Work required: Scan the entries below for the word "computer" and copy every line in which it occurs.

Records for the task:
+ + + + +
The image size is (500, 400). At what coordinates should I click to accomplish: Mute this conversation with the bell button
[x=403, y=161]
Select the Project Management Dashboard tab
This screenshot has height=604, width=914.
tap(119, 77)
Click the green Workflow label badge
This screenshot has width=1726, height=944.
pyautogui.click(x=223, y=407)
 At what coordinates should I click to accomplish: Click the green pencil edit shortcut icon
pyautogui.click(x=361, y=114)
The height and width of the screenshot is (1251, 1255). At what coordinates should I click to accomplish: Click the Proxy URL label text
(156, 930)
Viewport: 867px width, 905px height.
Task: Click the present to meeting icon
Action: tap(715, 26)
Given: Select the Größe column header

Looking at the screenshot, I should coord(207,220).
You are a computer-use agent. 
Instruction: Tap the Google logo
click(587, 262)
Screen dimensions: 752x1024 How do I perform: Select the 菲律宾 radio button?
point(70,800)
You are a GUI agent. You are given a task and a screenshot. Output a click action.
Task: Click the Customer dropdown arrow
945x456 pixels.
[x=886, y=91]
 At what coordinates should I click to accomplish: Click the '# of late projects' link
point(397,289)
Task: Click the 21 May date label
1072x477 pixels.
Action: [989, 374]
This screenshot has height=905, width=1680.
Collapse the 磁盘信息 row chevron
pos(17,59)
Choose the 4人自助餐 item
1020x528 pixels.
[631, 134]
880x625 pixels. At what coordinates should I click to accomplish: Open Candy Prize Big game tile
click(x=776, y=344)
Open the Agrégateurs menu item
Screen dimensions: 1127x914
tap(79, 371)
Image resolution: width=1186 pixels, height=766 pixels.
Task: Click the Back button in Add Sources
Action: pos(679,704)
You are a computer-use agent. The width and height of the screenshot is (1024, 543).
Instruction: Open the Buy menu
+ + + + +
Output below:
You are a computer-use agent. 
You are a computer-use agent. The width and height of the screenshot is (1024, 543).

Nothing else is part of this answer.